The Delfino Feroce is an unproduced British sports car manufactured by Delfino. The prototype was built using the Subaru Impreza power unit and mechanical parts with a Delfino monocoque chassis designed by Andy Borrowman and Sean Prendergast. The prototype along with the moulds was purchased by Allard Marx who then founded Delfino cars. It was powered by a turbocharged flat-4 Subaru engine. It is capable of a 0-60 mph time of under four seconds.

The next phase for the company is an as yet unannounced cleaner energy source to go into full production.

== Composition ==

The basis of the Delfino Feroce consists of a GRP monocoque tub with a front Space Frame that contains the engine. The front suspension attaches to the spaceframe while the rear suspension attaches directly to the monocoque tub.

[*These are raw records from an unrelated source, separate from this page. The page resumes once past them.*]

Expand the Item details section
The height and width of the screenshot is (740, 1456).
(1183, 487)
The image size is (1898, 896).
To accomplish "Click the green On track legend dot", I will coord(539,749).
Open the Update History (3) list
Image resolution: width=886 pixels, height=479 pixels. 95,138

The monocoque tub was based upon the earlier Minari Kit Car designed by Andrew Borrowman and Sean Prendergast in the early 1990s, the delfino was originally a prototype Minari kit car that had been modified to take a Subaru drive train as opposed to the original Alfa Romeo drive train. The Subaru drive train was selected due to its flat 4 engine design being a similar size to the Alfa Romeo flat 4 boxer engine meaning it would fit under the bonnet without a large bulge.

==History==
The prototype car briefly made the news when it went missing in 2001. It was reported stolen, but was later found in police custody, having been towed away.

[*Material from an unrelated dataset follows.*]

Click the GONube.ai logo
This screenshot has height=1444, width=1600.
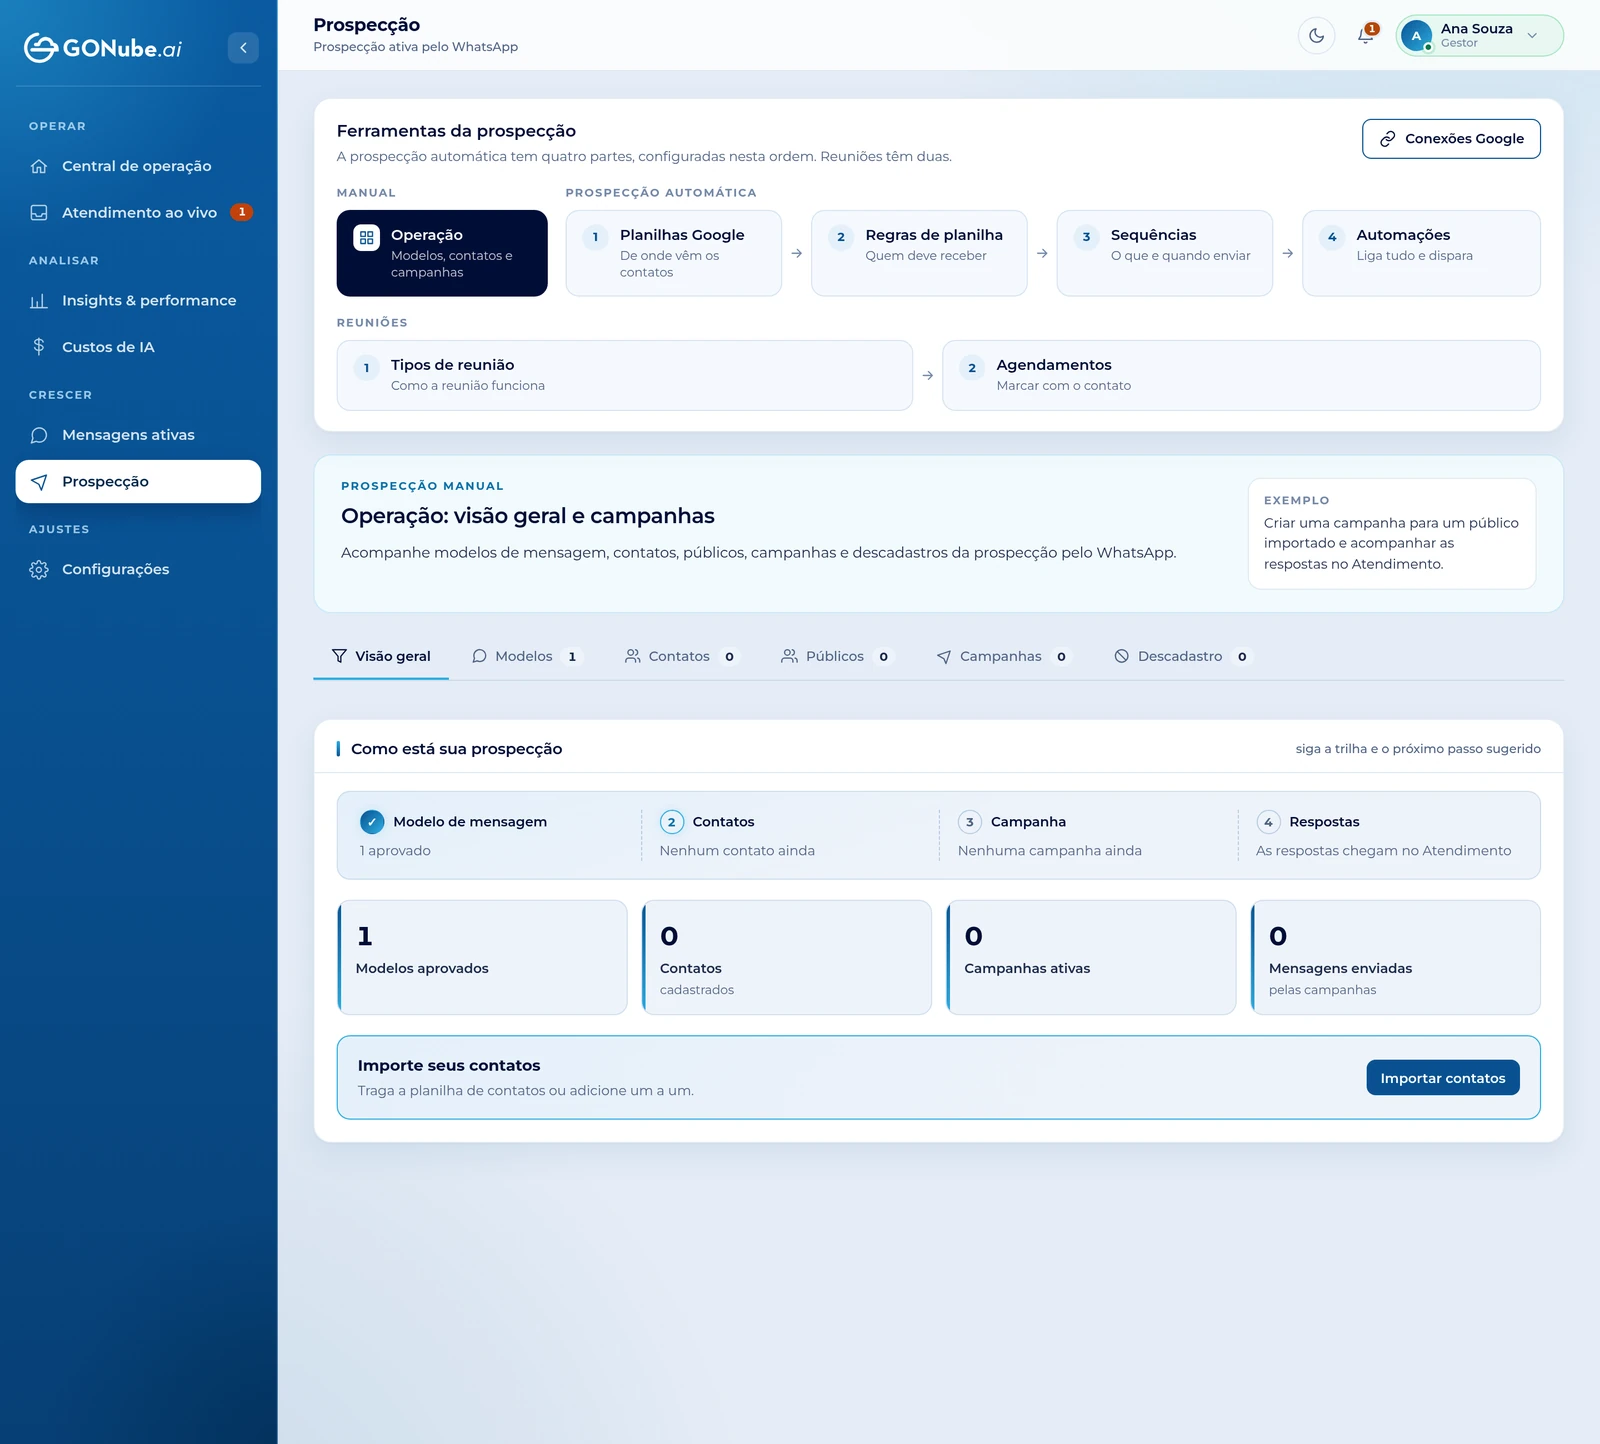tap(103, 48)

== Foreign investment and sales ==
The Delfino Feroce was intended to be launched in an far Eastern country by Allard Marx. The car and company were launched amid much fanfare, national press and with that country's Prime Minister test-driving the car on national prime-time television.

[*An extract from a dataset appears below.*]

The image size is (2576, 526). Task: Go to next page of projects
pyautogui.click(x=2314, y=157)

Unfortunately because the car had not been developed by nationals but 'imported' as a ready but relatively little known package, the company actually had no production permits from the same government that had endorsed the car. On top of this there was no finance in place to allow them to continue the project in the country.

INCIDE, the company that owned the Delfino brand, was left with the cleanup project after a lot of wasted time and a considerable amount of embarrassment.

==Video games==
The car was featured in the games Project Gotham Racing and Project Gotham Racing 2.